**TASK DETAILS:**
Images aside, the whole listing should be written out word for word.
────
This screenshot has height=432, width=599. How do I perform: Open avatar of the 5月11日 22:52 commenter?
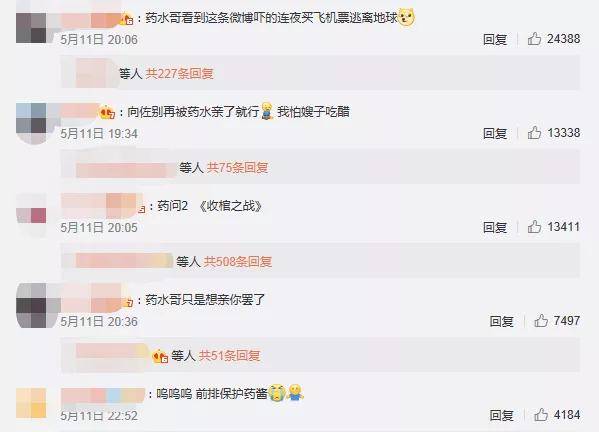(x=31, y=403)
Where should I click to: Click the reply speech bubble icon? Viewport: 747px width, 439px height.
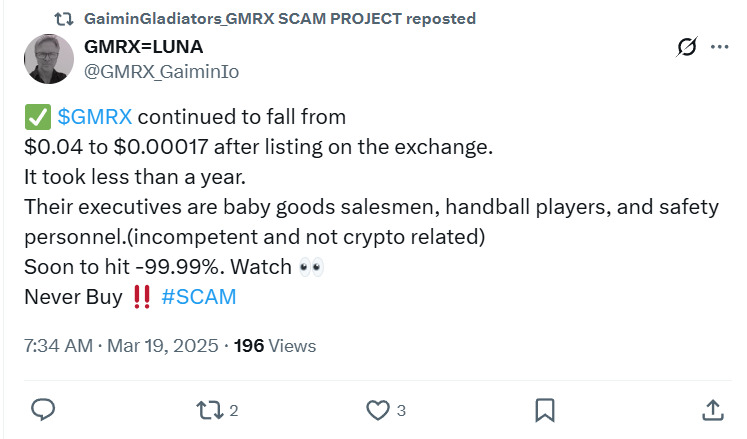pos(43,409)
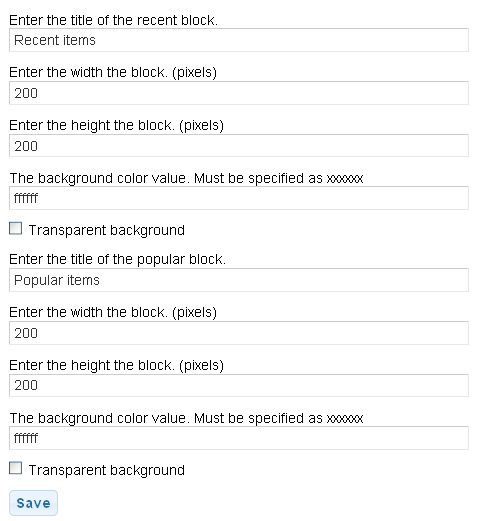Viewport: 502px width, 521px height.
Task: Click the width label for the popular block
Action: click(x=113, y=312)
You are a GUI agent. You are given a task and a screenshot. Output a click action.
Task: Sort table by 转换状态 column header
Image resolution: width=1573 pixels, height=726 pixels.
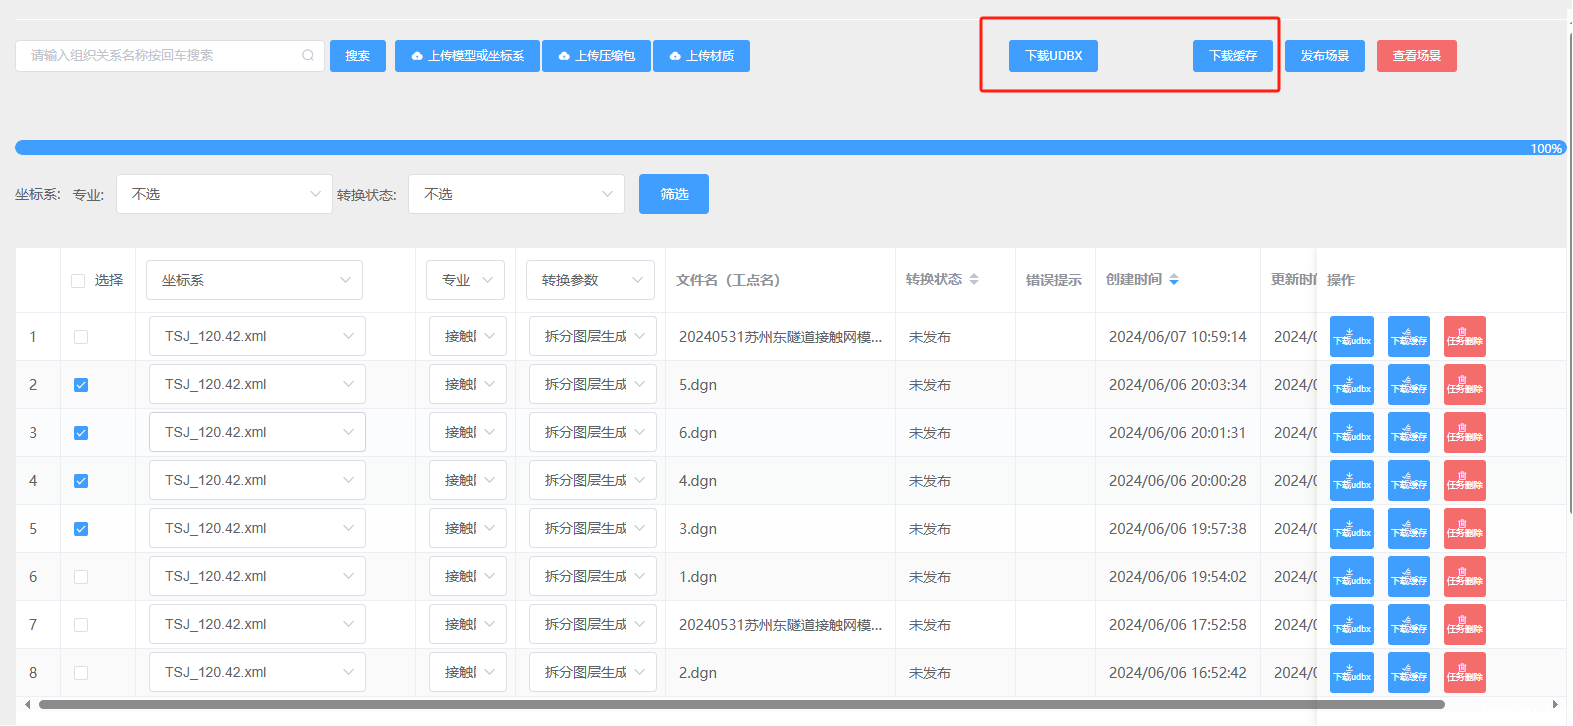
────
**ANSWER SPACE:**
This screenshot has height=432, width=599. How do I perform: Open avatar of the 5月11日 22:52 commenter?
(x=31, y=403)
Where should I click to: Click the reply speech bubble icon? Viewport: 747px width, 439px height.
pos(43,409)
Viewport: 502px width, 521px height.
Task: Click the width label for the popular block
Action: click(x=113, y=312)
You are a GUI agent. You are given a task and a screenshot. Output a click action.
Task: Sort table by 转换状态 column header
Image resolution: width=1573 pixels, height=726 pixels.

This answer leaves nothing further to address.